5. Train students for real careers. Graduate programs must stop stigmatizing everything besides tenure-track positions at research universities that almost no one will get. They should cultivate an “alternative academic” sensibility by redesigning graduate school as professional training, including internships and networking opportunities, and working with other departments and programs, including partnerships with other institutions, granting agencies, government, and business to cultivate humanists who are prepared for hybrid careers in technology (“the digital humanities”), research, consulting, fundraising, publishing, and ethical leadership. They should cultivate new ways for people with humanities sensibilities to build entrepreneurial projects outside of traditional academe, and make these alternative paths the norm, without shame. Successful programs should be celebrated as credible alternatives to traditional programs with poor academic-placement records.

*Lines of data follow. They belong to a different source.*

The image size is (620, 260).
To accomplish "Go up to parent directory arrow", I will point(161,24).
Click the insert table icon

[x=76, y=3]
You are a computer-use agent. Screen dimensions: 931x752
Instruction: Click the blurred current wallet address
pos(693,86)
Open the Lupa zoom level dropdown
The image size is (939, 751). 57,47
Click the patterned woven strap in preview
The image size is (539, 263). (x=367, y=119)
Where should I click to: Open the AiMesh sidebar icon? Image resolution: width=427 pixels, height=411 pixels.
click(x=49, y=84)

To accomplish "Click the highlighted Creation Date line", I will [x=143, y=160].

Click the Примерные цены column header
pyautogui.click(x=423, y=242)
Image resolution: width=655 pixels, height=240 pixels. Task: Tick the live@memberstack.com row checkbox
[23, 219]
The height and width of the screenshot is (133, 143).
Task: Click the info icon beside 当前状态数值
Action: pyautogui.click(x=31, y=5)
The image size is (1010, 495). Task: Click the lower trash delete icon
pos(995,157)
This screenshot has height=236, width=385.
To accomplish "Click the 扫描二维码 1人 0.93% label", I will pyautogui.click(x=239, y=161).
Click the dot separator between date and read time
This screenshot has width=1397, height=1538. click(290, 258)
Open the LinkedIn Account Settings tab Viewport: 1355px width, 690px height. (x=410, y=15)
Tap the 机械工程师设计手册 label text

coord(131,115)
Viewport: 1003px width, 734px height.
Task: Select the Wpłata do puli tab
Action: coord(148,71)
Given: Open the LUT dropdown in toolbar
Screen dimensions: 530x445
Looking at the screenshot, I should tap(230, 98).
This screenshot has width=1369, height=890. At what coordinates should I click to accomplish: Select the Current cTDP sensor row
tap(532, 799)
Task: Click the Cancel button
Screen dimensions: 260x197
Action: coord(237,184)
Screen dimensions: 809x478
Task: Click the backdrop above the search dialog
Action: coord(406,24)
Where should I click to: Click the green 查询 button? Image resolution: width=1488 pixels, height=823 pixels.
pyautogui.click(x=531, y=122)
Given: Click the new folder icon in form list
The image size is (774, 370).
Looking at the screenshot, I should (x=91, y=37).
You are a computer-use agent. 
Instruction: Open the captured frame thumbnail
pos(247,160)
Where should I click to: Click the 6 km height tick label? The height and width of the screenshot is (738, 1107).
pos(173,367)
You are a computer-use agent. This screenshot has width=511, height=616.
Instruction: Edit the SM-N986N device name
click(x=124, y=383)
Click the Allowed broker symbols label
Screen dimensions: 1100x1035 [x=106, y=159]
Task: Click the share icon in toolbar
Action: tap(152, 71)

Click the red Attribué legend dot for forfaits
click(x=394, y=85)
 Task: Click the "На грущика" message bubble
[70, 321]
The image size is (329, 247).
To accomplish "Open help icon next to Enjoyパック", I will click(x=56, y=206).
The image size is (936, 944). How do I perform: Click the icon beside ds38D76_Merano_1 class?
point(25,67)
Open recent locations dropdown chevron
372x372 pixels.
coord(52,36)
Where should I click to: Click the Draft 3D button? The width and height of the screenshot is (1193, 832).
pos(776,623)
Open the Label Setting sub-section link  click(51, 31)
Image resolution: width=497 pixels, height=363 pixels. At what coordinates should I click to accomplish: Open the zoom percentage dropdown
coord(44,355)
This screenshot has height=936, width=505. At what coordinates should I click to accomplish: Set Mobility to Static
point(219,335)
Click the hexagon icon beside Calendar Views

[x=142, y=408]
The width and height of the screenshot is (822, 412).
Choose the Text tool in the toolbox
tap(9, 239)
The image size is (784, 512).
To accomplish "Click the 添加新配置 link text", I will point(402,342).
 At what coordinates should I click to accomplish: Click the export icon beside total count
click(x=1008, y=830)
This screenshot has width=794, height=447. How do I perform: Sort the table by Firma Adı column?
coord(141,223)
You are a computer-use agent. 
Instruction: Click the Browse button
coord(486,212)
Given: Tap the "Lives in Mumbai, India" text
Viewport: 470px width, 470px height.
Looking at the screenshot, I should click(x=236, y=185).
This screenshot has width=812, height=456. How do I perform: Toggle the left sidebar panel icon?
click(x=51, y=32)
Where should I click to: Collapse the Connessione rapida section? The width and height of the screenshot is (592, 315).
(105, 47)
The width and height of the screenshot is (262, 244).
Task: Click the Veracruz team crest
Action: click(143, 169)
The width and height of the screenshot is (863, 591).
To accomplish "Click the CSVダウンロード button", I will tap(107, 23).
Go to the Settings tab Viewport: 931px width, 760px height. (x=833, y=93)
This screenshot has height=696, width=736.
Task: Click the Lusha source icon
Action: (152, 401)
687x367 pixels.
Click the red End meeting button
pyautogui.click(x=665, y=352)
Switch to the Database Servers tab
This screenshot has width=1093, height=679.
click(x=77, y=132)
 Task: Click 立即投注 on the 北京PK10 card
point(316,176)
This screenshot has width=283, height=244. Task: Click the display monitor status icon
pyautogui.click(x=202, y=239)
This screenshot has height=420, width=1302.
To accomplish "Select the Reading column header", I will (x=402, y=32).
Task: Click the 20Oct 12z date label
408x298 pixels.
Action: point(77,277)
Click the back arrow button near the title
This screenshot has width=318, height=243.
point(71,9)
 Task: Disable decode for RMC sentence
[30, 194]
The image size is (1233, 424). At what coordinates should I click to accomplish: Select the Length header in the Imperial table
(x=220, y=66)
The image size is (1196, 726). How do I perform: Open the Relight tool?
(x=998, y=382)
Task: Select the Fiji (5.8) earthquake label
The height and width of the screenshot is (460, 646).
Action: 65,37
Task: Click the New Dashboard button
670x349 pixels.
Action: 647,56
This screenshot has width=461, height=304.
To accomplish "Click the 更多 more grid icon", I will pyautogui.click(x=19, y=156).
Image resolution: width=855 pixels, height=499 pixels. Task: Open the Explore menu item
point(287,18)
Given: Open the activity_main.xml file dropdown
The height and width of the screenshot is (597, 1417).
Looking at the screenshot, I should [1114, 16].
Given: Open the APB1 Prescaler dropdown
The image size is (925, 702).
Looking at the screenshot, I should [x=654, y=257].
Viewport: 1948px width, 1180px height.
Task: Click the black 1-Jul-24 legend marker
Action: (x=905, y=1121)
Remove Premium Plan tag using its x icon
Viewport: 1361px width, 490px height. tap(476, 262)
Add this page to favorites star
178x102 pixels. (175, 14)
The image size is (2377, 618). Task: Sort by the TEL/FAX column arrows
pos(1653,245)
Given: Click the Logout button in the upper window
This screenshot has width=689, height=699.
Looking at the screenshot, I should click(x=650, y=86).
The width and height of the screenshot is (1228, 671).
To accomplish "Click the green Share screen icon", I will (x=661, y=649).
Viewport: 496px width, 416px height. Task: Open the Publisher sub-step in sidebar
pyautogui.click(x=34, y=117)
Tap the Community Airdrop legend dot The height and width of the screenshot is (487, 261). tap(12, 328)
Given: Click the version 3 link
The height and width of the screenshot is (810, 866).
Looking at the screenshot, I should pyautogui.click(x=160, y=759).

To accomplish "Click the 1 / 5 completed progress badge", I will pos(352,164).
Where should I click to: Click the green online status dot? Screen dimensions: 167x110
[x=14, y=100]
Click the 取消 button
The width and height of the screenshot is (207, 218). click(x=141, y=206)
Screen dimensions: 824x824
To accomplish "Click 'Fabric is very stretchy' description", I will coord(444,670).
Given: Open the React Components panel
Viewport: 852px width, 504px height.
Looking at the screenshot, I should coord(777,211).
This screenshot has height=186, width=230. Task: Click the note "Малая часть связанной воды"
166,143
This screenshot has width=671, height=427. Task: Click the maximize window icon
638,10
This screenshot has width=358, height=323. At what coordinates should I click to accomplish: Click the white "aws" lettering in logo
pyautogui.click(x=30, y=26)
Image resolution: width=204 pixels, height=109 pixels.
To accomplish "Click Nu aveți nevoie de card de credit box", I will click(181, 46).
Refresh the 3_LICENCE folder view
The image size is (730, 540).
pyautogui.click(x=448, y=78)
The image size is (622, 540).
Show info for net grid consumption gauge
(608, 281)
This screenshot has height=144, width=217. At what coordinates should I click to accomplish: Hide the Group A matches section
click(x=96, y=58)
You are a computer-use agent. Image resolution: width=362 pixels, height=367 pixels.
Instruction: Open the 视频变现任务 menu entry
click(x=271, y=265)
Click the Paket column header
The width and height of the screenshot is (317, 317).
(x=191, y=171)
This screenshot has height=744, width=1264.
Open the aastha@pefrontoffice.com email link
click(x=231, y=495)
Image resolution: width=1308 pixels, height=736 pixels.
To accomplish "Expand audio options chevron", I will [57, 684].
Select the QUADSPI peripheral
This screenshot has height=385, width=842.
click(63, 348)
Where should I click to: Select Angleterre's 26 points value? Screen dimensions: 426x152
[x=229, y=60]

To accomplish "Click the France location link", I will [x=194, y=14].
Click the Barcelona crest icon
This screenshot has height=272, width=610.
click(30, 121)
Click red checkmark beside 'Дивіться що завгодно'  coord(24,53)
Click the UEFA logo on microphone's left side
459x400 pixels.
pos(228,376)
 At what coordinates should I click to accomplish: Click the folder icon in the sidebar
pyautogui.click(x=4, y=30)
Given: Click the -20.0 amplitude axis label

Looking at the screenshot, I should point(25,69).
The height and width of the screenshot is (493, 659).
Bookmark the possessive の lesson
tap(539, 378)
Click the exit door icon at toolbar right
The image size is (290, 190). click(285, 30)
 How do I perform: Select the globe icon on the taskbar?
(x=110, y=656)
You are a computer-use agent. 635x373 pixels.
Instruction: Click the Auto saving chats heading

The difficulty involved in each of those steps is substantial—and they could take a decade or more to accomplish—but I think even a couple of them could contribute to a gradual reorganization of higher education in the United States. The largest challenge, however, is the misguided investment of most tenured faculty members in the current system combined with the passivity of most graduate students and adjuncts, aggravated by the fear of unemployment that is now a permanent characteristic of academic life. You may be part of academe’s disenfranchised majority, but you don’t have to accept that situation. Which brings me to a “nuclear option” for bringing about positive change.

6. Just walk away. Do not let your irrational love for the humanities make you vulnerable to ongoing exploitation. Do not remain a captive to dubious promises about future rewards. Cut your losses, now. Accumulate work experiences and contacts that will enable you to support yourself, have health coverage, and something like a normal life. Even the more privileged students I mentioned earlier—and the ones who are not seeking traditional employment—could do a lot of good by refusing to support the current academic labor system. It exists because so many of us who care about the humanities and higher education in a sincere, idealistic way have been passively complicit with the destruction of both. You don’t have to return to school this fall, but the academic labor system depends on it.

In order to reform higher education, many of us will have to leave it, perhaps temporarily, but with the conviction that the fields of human activity and values we care about—history, literature, philosophy, languages, religion, and the arts—will be more likely to flourish outside of academe than in it. As more and more people are learning, universities do not have a monopoly on the “life of the mind.”